Records for locating displayed items

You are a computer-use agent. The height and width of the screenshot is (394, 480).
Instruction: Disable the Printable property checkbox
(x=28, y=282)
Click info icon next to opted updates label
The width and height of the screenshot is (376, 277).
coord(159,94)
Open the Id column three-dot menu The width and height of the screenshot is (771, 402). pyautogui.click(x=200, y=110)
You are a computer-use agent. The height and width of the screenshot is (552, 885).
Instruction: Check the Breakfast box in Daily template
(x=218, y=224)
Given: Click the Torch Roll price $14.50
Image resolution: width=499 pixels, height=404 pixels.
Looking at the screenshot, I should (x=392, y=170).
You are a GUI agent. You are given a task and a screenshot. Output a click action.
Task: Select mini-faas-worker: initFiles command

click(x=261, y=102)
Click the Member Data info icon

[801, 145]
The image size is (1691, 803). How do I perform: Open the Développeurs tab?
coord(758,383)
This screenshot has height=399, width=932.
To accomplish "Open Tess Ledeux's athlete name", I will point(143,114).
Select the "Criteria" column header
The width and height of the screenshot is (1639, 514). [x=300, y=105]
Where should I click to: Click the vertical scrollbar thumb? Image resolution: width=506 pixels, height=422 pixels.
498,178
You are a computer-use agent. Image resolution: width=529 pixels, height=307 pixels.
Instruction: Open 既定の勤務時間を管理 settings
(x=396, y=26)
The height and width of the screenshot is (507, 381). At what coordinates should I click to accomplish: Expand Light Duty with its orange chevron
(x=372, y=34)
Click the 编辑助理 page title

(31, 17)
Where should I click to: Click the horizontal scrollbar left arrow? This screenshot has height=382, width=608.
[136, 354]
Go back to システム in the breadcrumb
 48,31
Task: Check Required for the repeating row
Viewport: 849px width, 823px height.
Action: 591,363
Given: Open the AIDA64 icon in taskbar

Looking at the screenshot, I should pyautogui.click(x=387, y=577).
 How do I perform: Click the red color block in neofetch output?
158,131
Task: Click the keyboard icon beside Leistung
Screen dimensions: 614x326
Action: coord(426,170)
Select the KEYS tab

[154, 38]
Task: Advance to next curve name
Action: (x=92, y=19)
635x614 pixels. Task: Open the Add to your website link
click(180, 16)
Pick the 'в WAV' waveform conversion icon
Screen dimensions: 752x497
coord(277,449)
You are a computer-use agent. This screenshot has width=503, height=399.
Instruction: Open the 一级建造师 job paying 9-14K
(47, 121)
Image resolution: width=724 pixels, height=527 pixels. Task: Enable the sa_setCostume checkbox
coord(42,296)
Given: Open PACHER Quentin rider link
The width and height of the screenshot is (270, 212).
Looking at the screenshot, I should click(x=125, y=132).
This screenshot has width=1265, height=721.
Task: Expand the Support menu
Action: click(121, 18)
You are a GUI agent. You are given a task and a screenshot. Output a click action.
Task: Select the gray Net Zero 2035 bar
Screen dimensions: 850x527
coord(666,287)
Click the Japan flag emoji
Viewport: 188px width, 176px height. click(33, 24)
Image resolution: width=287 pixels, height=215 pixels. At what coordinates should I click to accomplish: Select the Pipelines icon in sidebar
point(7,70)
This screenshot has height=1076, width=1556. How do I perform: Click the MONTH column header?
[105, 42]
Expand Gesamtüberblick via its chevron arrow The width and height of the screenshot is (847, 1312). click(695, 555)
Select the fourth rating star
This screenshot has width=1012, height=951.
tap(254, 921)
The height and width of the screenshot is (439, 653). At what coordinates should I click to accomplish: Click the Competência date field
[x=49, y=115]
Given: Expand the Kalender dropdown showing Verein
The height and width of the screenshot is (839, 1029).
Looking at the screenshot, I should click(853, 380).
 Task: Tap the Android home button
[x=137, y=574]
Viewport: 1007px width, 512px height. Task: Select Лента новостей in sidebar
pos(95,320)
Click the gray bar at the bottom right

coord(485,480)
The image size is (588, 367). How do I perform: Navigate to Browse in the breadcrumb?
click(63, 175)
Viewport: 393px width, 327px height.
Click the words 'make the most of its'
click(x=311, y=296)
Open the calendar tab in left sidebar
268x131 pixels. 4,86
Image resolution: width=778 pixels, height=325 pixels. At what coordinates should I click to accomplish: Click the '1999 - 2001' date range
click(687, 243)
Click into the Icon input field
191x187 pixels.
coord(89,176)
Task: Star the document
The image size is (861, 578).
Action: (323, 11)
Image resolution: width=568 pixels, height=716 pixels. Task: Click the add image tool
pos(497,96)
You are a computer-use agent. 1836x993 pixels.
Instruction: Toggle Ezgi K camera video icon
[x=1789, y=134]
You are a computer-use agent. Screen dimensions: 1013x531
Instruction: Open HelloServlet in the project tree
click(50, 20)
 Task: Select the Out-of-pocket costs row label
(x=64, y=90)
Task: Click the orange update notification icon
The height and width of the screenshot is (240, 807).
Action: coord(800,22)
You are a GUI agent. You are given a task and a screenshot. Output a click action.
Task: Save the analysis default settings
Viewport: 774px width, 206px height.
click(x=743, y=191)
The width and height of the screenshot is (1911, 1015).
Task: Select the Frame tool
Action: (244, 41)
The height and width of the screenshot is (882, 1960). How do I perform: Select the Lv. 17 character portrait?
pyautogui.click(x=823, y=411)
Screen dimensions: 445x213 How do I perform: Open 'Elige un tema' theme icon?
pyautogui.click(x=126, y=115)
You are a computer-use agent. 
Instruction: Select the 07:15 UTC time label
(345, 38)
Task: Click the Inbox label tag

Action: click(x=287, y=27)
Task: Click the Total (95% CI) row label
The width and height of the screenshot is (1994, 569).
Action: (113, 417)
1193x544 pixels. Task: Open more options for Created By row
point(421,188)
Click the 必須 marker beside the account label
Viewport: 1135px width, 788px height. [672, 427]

Given problem: Reproduce the items above, changing every instance of "computer-use agent" to "desktop automation agent" and leaving everything else as it stands.

Exercise output:
You are a desktop automation agent. The height and width of the screenshot is (394, 480).
Instruction: Disable the Printable property checkbox
(x=28, y=282)
Click info icon next to opted updates label
The width and height of the screenshot is (376, 277).
coord(159,94)
Open the Id column three-dot menu The width and height of the screenshot is (771, 402). pyautogui.click(x=200, y=110)
You are a desktop automation agent. The height and width of the screenshot is (552, 885).
Instruction: Check the Breakfast box in Daily template
(x=218, y=224)
Given: Click the Torch Roll price $14.50
Image resolution: width=499 pixels, height=404 pixels.
Looking at the screenshot, I should (x=392, y=170).
You are a GUI agent. You are given a task and a screenshot. Output a click action.
Task: Select mini-faas-worker: initFiles command

click(x=261, y=102)
Click the Member Data info icon

[801, 145]
The image size is (1691, 803). How do I perform: Open the Développeurs tab?
coord(758,383)
This screenshot has height=399, width=932.
To accomplish "Open Tess Ledeux's athlete name", I will point(143,114).
Select the "Criteria" column header
The width and height of the screenshot is (1639, 514). [x=300, y=105]
Where should I click to: Click the vertical scrollbar thumb? Image resolution: width=506 pixels, height=422 pixels.
498,178
You are a desktop automation agent. Image resolution: width=529 pixels, height=307 pixels.
Instruction: Open 既定の勤務時間を管理 settings
(x=396, y=26)
The height and width of the screenshot is (507, 381). At what coordinates should I click to accomplish: Expand Light Duty with its orange chevron
(x=372, y=34)
Click the 编辑助理 page title

(31, 17)
Where should I click to: Click the horizontal scrollbar left arrow? This screenshot has height=382, width=608.
[136, 354]
Go back to システム in the breadcrumb
 48,31
Task: Check Required for the repeating row
Viewport: 849px width, 823px height.
Action: 591,363
Given: Open the AIDA64 icon in taskbar

Looking at the screenshot, I should pyautogui.click(x=387, y=577).
 How do I perform: Click the red color block in neofetch output?
158,131
Task: Click the keyboard icon beside Leistung
Screen dimensions: 614x326
Action: coord(426,170)
Select the KEYS tab

[154, 38]
Task: Advance to next curve name
Action: (x=92, y=19)
635x614 pixels. Task: Open the Add to your website link
click(180, 16)
Pick the 'в WAV' waveform conversion icon
Screen dimensions: 752x497
coord(277,449)
You are a desktop automation agent. This screenshot has width=503, height=399.
Instruction: Open the 一级建造师 job paying 9-14K
(47, 121)
Image resolution: width=724 pixels, height=527 pixels. Task: Enable the sa_setCostume checkbox
coord(42,296)
Given: Open PACHER Quentin rider link
The width and height of the screenshot is (270, 212).
Looking at the screenshot, I should click(x=125, y=132).
This screenshot has width=1265, height=721.
Task: Expand the Support menu
Action: click(121, 18)
You are a GUI agent. You are given a task and a screenshot. Output a click action.
Task: Select the gray Net Zero 2035 bar
Screen dimensions: 850x527
coord(666,287)
Click the Japan flag emoji
Viewport: 188px width, 176px height. click(33, 24)
Image resolution: width=287 pixels, height=215 pixels. At what coordinates should I click to accomplish: Select the Pipelines icon in sidebar
point(7,70)
This screenshot has height=1076, width=1556. How do I perform: Click the MONTH column header?
[105, 42]
Expand Gesamtüberblick via its chevron arrow The width and height of the screenshot is (847, 1312). click(695, 555)
Select the fourth rating star
This screenshot has width=1012, height=951.
tap(254, 921)
The height and width of the screenshot is (439, 653). At what coordinates should I click to accomplish: Click the Competência date field
[x=49, y=115]
Given: Expand the Kalender dropdown showing Verein
The height and width of the screenshot is (839, 1029).
Looking at the screenshot, I should click(853, 380).
 Task: Tap the Android home button
[x=137, y=574]
Viewport: 1007px width, 512px height. Task: Select Лента новостей in sidebar
pos(95,320)
Click the gray bar at the bottom right

coord(485,480)
The image size is (588, 367). How do I perform: Navigate to Browse in the breadcrumb?
click(63, 175)
Viewport: 393px width, 327px height.
Click the words 'make the most of its'
click(x=311, y=296)
Open the calendar tab in left sidebar
268x131 pixels. 4,86
Image resolution: width=778 pixels, height=325 pixels. At what coordinates should I click to accomplish: Click the '1999 - 2001' date range
click(687, 243)
Click into the Icon input field
191x187 pixels.
coord(89,176)
Task: Star the document
The image size is (861, 578).
Action: (323, 11)
Image resolution: width=568 pixels, height=716 pixels. Task: Click the add image tool
pos(497,96)
You are a desktop automation agent. 1836x993 pixels.
Instruction: Toggle Ezgi K camera video icon
[x=1789, y=134]
You are a desktop automation agent. Screen dimensions: 1013x531
Instruction: Open HelloServlet in the project tree
click(50, 20)
 Task: Select the Out-of-pocket costs row label
(x=64, y=90)
Task: Click the orange update notification icon
The height and width of the screenshot is (240, 807).
Action: coord(800,22)
You are a GUI agent. You are given a task and a screenshot. Output a click action.
Task: Save the analysis default settings
Viewport: 774px width, 206px height.
click(x=743, y=191)
The width and height of the screenshot is (1911, 1015).
Task: Select the Frame tool
Action: (244, 41)
The height and width of the screenshot is (882, 1960). How do I perform: Select the Lv. 17 character portrait?
pyautogui.click(x=823, y=411)
Screen dimensions: 445x213 How do I perform: Open 'Elige un tema' theme icon?
pyautogui.click(x=126, y=115)
You are a desktop automation agent. 
Instruction: Select the 07:15 UTC time label
(345, 38)
Task: Click the Inbox label tag

Action: click(x=287, y=27)
Task: Click the Total (95% CI) row label
The width and height of the screenshot is (1994, 569).
Action: (113, 417)
1193x544 pixels. Task: Open more options for Created By row
point(421,188)
Click the 必須 marker beside the account label
Viewport: 1135px width, 788px height. [672, 427]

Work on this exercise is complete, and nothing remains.